Investigation of structural, morphological, and electrical conductivity study for understanding transport mechanisms of perovskite CH3NH3HgCl3

Along with morphological and structural studies, the temperature and frequency dependence of the electrical and dielectric properties of the CH3NH3HgCl3 (MATM) compound was investigated and analyzed. SEM/EDS and XRPD analyses proved the purity, composition, and perovskite structure of the MATM. DSC analysis reveals the existence of an order-disorder phase transition of a first-order type at about 342 +/- 2 K and 320 +/- 1 K (heating and cooling, respectively), attributed to the disorder of [CH3NH3](+) ions. The overall results of the electrical study provide arguments for the ferroelectric nature of this compound and aim to broaden the current knowledge on the thermally activated conduction mechanisms of the studied compound via impedance spectroscopy.

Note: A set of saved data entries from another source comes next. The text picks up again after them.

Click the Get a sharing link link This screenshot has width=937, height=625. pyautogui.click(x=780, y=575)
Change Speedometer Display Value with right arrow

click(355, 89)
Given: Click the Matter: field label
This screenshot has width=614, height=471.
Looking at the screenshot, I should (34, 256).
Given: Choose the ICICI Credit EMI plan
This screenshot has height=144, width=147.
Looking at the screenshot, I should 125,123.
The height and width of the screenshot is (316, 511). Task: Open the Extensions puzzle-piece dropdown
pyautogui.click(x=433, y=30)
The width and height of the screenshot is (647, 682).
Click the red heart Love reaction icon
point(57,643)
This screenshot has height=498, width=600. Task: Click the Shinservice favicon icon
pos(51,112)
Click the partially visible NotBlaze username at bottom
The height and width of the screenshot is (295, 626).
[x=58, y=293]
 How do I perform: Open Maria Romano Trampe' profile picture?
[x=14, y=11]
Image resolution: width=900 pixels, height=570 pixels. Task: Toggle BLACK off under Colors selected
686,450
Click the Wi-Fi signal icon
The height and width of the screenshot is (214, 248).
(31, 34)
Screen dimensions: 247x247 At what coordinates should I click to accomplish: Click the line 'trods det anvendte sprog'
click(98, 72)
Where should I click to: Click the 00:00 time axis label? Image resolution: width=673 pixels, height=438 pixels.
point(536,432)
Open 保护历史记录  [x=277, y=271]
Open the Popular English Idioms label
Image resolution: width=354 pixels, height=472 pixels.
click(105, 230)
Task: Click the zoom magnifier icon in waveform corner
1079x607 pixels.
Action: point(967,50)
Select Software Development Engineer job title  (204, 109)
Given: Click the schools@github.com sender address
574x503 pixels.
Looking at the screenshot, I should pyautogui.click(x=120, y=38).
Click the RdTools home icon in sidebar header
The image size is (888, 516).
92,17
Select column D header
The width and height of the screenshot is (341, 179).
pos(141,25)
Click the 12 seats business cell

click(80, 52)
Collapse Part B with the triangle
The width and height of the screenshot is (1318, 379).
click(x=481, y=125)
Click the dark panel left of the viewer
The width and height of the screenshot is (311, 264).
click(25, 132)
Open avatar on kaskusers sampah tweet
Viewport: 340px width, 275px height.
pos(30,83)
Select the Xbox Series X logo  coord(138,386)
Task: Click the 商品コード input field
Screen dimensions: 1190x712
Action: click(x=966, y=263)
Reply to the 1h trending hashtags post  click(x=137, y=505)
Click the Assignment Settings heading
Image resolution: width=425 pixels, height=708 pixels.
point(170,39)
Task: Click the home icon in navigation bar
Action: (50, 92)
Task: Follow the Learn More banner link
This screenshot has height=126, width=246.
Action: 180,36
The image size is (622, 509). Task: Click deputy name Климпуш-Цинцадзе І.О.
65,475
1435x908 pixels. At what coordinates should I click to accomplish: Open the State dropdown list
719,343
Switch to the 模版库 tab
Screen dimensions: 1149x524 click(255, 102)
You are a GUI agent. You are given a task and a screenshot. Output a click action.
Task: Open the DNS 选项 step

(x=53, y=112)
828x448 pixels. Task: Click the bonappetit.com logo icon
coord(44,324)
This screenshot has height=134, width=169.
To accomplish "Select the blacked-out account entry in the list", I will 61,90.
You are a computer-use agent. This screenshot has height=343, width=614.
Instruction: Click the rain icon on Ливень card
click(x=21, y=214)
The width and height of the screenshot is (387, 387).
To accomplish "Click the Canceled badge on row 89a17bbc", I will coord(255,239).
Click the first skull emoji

The electrical investigations have shown the dominant transport mechanisms in different frequency and temperature ranges, proposing the CBH model in the ferroelectric phase and the NSPT model in the paraelectric phase. The temperature dependence of the dielectric study reveals the classic ferroelectric nature of the MATM. As for the frequency dependence, it correlates the frequency-dispersive dielectric spectra with the conduction mechanisms and their relaxation processes.

Automated summary

In addition to analyzing the morphological and structural properties, this study investigates and analyzes the temperature and frequency dependence of the electrical and dielectric properties of the CH3NH3HgCl3 compound. The results reveal the ferroelectric nature of the compound and provide insights into its thermally activated conduction mechanisms. The study also explores the relationship between frequency-dispersive dielectric spectra and conduction mechanisms.